Search code examples
hdf5training-datahdf

Split 1 HDF file into 2 HDF files at the ratio of 90:10


I am trying to process data to train a model. I have a dataset processed and saved in a HDF5 file (original HDF file) to separate into two unoverlapping HDF files at the ratio 90:10.

I would like to separate data stored in that HDF file into two other HDF i.e. one HDF for training purpose which contains 90% of dataset in original HDF file and another HDF for validation purpose which contains 10% of dataset in original HDF file. If you have any ideas to do it, please guide me. Thank you so much in advance.


Solution

  • You don't have to separate the data into separate files for training and testing. (In fact, to properly train your model, you would have to do this multiple times -- randomly dividing the data into different training and testing sets each time.)

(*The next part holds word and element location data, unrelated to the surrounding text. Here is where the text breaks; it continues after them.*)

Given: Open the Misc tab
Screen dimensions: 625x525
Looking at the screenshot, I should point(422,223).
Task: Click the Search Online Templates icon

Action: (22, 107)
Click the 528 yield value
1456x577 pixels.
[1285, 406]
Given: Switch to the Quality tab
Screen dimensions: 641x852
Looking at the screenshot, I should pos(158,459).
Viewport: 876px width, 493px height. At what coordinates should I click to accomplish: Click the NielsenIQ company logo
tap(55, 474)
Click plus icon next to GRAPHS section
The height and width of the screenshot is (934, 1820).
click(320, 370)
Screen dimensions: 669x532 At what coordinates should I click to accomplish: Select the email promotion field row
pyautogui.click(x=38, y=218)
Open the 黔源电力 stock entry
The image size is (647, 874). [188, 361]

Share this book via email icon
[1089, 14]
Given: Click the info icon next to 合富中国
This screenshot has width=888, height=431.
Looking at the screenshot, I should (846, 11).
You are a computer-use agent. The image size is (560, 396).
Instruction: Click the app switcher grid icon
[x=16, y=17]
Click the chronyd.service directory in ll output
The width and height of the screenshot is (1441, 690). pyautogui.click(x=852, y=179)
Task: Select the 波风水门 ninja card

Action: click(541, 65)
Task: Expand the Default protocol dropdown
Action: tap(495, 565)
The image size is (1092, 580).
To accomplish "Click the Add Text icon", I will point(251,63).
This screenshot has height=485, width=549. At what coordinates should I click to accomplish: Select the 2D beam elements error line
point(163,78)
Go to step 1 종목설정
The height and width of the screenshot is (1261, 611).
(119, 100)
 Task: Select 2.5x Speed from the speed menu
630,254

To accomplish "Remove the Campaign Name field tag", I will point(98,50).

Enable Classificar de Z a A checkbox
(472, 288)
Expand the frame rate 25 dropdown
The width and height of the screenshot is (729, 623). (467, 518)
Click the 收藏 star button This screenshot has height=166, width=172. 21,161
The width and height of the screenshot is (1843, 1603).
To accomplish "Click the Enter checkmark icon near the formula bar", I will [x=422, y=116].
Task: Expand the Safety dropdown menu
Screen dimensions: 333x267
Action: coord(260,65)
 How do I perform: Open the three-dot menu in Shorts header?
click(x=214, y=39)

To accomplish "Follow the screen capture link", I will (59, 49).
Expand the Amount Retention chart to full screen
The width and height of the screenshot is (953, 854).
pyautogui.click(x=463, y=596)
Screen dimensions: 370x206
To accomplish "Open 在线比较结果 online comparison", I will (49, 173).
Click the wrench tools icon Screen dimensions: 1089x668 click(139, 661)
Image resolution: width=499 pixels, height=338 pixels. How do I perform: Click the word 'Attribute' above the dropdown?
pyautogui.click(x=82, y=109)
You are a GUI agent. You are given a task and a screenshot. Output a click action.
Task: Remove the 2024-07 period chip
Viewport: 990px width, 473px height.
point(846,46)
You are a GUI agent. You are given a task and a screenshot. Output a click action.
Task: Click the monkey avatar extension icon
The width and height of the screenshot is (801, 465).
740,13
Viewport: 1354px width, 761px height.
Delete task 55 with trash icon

    One option is to randomize the input when you read the data. You can do this by creating 2 lists of indices (or datasets). One list is the training data, and the other is the test data. Then, iterate over the lists to load the desired data.

    Alternately (and probably simpler), you can use the h5imagegenerator from PyPi. Link to the package description here: pypi.org/project/h5imagegenerator/#description

    If you search SO, you will find more answers on this topic:

    Hope that helps. If you still want to know how to copy data from 1 file to another, take a look at this answer. It shows multiple ways to do that: How can I combine multiple .h5 file? You probably want to use Method 2a. It copies data as-is.